PASSAGE PROVIDED ->
◇ ◇ ◇ ◇ ◇

How Yogurt Works

Yogurt History and Culture

Yogurt has long been a part of most people's diets in India, Asia, North Africa and Eastern Europe. In India, it's made from buffalo milk. It's now sometimes served with cucumbers, cilantro and other spices as a side dish known as raita. The cool ingredients soothe the tongue after a spicy bite. Plain yogurt in India is dahi, Turkey's is jugurt or eyran and in Greece it's tiaourti. You may have had an opportunity to try tzatziki, which contains cucumbers as well.

It wasn't until the early 20th century that Ukrainian immunologist Dr. Ilya Mechnikov determined that the acidic bacteria in fermented milks might be beneficial. He even connected yogurt to the longevity of Bulgarian peasants. In 1922, Danone began producing yogurt commercially in Europe. Sweden still consumes more than five times the amount that Americans do, which, in 2007, was 11.5 pounds (5.2 kilograms) per person per year [source: Agricultural Marketing Resource Center].

Mechnikov had a great sales pitch, and advertisers in the United States and Europe continue delivering his message: Yogurt is a health food. Yoplait's portable kids' snack, Go-Gurt, is touted as wholesome, even though a lot of the calories in it come from sugar.

Marketing efforts have convinced us that even the sweetest-tasting yogurts aren't so bad. The frozen varieties are an alternative to ice cream. Don't be fooled, though -- only some of the milk in frozen yogurt has been fermented. It's usually 4 to 1, ice milk to yogurt, and that yogurt might have been made with whole-fat milk or even cream. With only one part yogurt, probiotics are often not plentiful in regular frozen yogurt. Recently, though, there has been a surge of frozen yogurt shops, including Red Mango, Yogen Früz and Berry Chill, who all market the probiotics within their products and don't use ice milk.

Misleading advertising campaigns have gotten some companies into trouble, as regulation pertaining to "probiotics" is lacking. In 2008, a class-action lawsuit was filed against Dannon for false claims of DanActive and Activia's benefits to the digestive and immune system. As a result, Dannon amended labels and offered rebates.

◇ ◇ ◇ ◇ ◇

DATASET SECTION ->
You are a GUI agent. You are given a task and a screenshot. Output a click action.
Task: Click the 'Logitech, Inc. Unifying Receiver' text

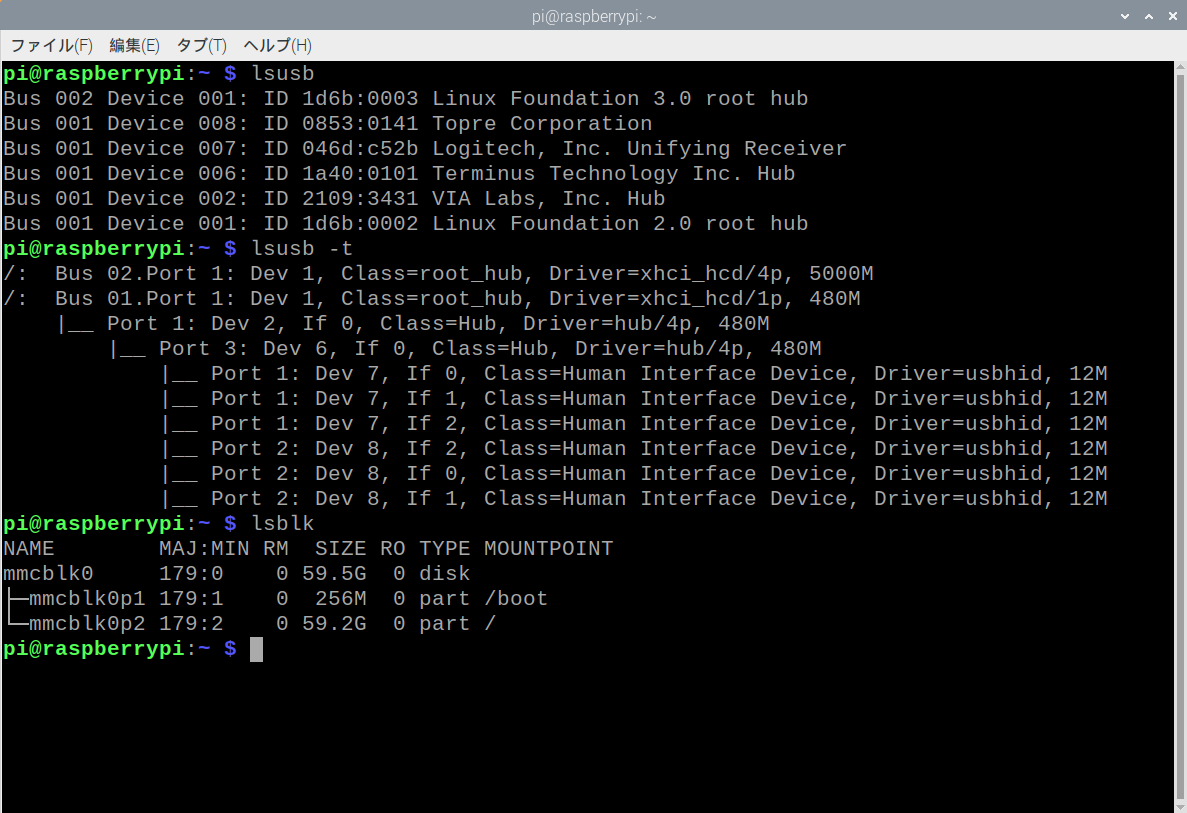pos(639,148)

◇ ◇ ◇ ◇ ◇

CHECK YOUR UNDERSTANDING ->
(a) According to the yogurt passage, in what year did Danone begin producing yogurt commercially in Europe?
(b) Please return the span of the yogurt passage starting at the words "Yogurt has long" and ending after "cucumbers as well.", copied verbatim.

LIST OF ANSWERS ->
(a) 1922

(b)
Yogurt has long been a part of most people's diets in India, Asia, North Africa and Eastern Europe. In India, it's made from buffalo milk. It's now sometimes served with cucumbers, cilantro and other spices as a side dish known as raita. The cool ingredients soothe the tongue after a spicy bite. Plain yogurt in India is dahi, Turkey's is jugurt or eyran and in Greece it's tiaourti. You may have had an opportunity to try tzatziki, which contains cucumbers as well.